The minutes of Cabinet meetings held in the 1970s have not been found, except for notes which have also been handed over and will be made available.

Why is the assumption being made that minutes were taken in the 1970s and that they are missing? Given the mentality and attitude of the prime minister at the time, Dom Mintoff, it is more rational to assume that the minutes are NOT missing, but that they never existed because they weren’t taken.

Are the minutes of cabinet meetings in the early 1980s available? That would give a clearer perspective for the purposes of comparison.

In any case, I don’t understand what the government means by saying that it is making available the minutes of cabinet meetings between “1962 and 1981” with the qualifier that those of the 1970s are missing. So what they are making available, in fact, is the minutes of Borg Olivier’s cabinet meetings of the 1960s. Or do we also have, oddly, minutes for 1980 and 1981, but not for 1971 to 1979?




16 Comments Comment

  1. Beingpressed says:

    Surely the Opposition would have taken minutes. If not why?

    [Daphne – These are cabinet meetings: the government. The Opposition is not involved.]

  2. Mister says:

    Looks like Joseph Muscat has racked up another oppressive dictator as a buddy:

    http://tvi.ua/new/2014/01/23/yak_berkut_namahavsya_zabraty_poranenykh_iz_likarni_shvydkoyi_dopomohy_video_tvi

    Injured protesters who lay in hospital were abducted by plain-clothes police and secret service personnel. They were beaten up, stripped naked and thrown in the snow.

    This is the sort of democracy with which the Malta Labour Party is comfortable.

    And our foreign minister, on a trip to Ukraine last month, claimed to have heard and seen nothing untoward.

  3. ciccio says:

    So these are the same people who were scandalised because no formal minutes were maintained by Enemalta for the purchase of fuel oil for the electricity division.

  4. Gahan says:

    Mintoff did not like holding cabinet meetings , especially when he was challenged by the likes of Lino Spiteri or Lorry Sant.

  5. Typically Labour says:

    Minutes? What minutes? Of Mintoff swearing abuse at his ministers? Of his other ministers too afraid to whimper in support of their colleagues knowing that it could well be their turn to be shouted down?

    Why should we be surprised that no minutes were taken?

    It wouldn’t take much from “Jiena nitnejjek mill-Kostituzzjoni” to Jiena nitnejjek mill-minuti.

    Naturally, in Mintoff’s eloquent style.

  6. anthony says:

    1970s cabinet meetings. Minutes? What minutes? Is this an entire nation in denial?

    Please, can we all stop reducing our so-called country’s political history to ridicule?

  7. H.P. Baxxter says:

    Another lie by Times of Malta disguised as clumsy English?

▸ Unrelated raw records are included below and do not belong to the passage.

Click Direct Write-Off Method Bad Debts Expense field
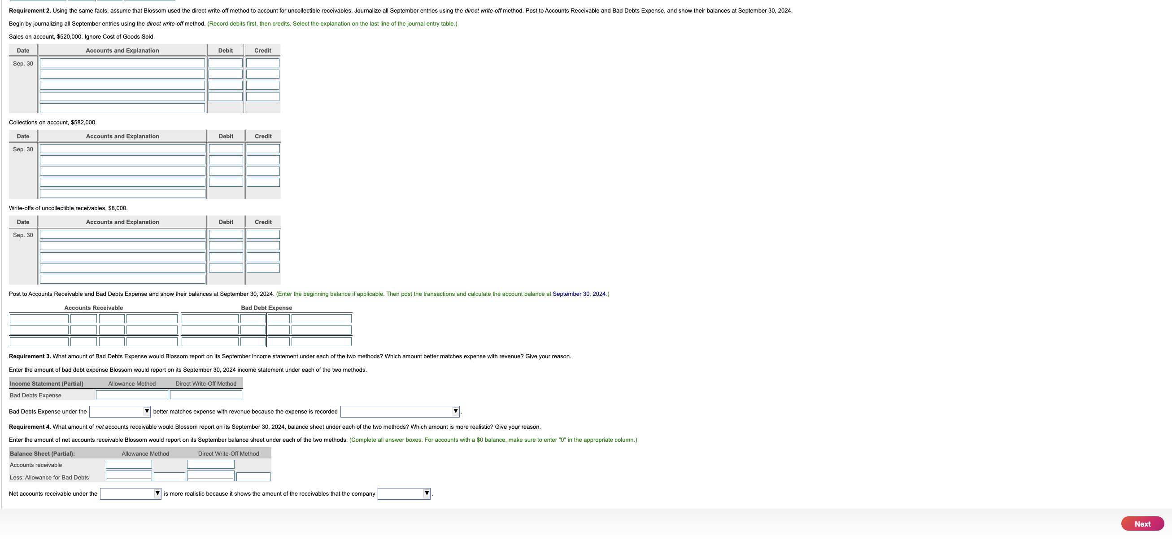This screenshot has height=541, width=1172. click(206, 395)
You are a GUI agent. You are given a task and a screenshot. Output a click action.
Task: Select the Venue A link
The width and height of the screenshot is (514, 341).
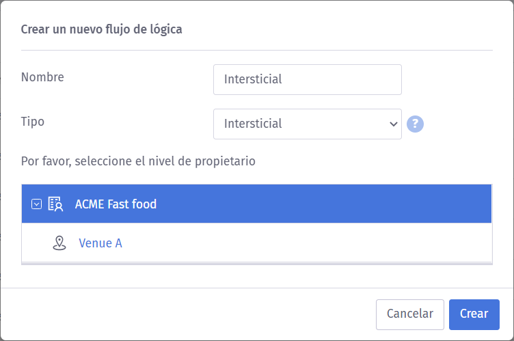click(100, 243)
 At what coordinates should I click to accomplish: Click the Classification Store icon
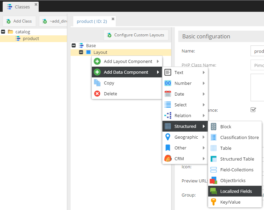214,137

Wouldn’t it be easier to say that what is being made available are the minutes of the Borg Olivier Cabinet?

  8. Harry Purdie says:

    The cover ups continue. So many years later.
    Will the present government, during Minister’s meetings, I suppose taking notes, or scribbles, also disappear?

  9. Oops! says:

    What is it exactly that Mario Cutajar wanted to dig up?

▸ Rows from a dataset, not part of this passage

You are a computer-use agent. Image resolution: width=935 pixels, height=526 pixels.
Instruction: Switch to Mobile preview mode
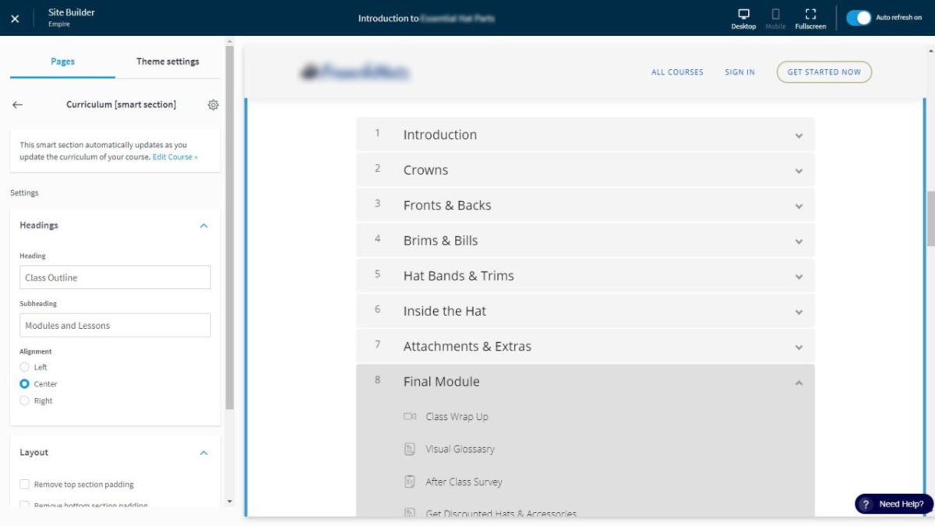click(x=775, y=19)
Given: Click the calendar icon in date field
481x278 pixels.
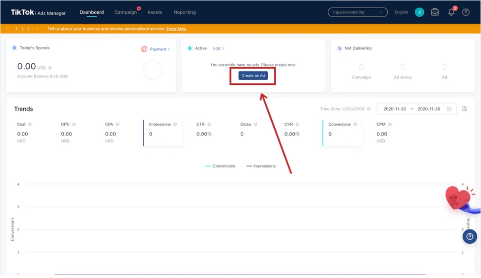Looking at the screenshot, I should point(449,109).
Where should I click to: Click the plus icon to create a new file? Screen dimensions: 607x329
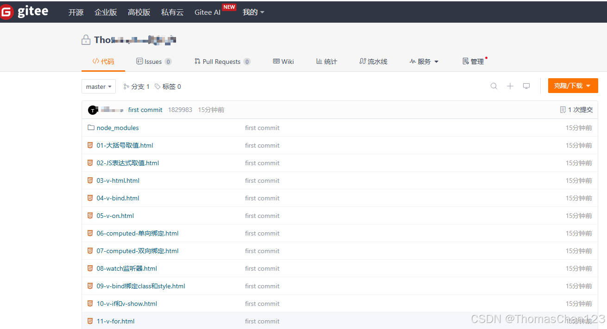510,86
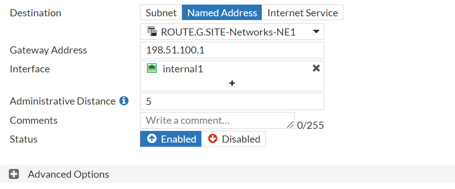Click the internal1 interface port icon
This screenshot has width=455, height=189.
(x=151, y=69)
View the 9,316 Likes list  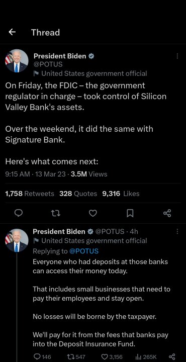click(x=121, y=194)
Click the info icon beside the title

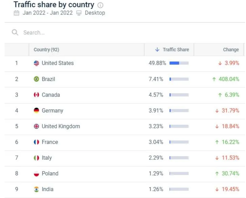click(x=100, y=5)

    Was there a misplaced skull or a personal vendetta he’s been scheming on for many years, just needing the final touch of his much-missed erstwhile great leader?

  10. Once when Edgar Mizzi was on one of his frequent visits to Geneva in connection with the Malta/Libya dispute before the ICJ, I complained to him that I was often being asked to carry out tasks without any written instructions which would show that I was acting on official directives.

    His answer was that Mintoff had said in his presence that historians may come to the conclusion that he was illiterate because he was averse to committing himself in writing.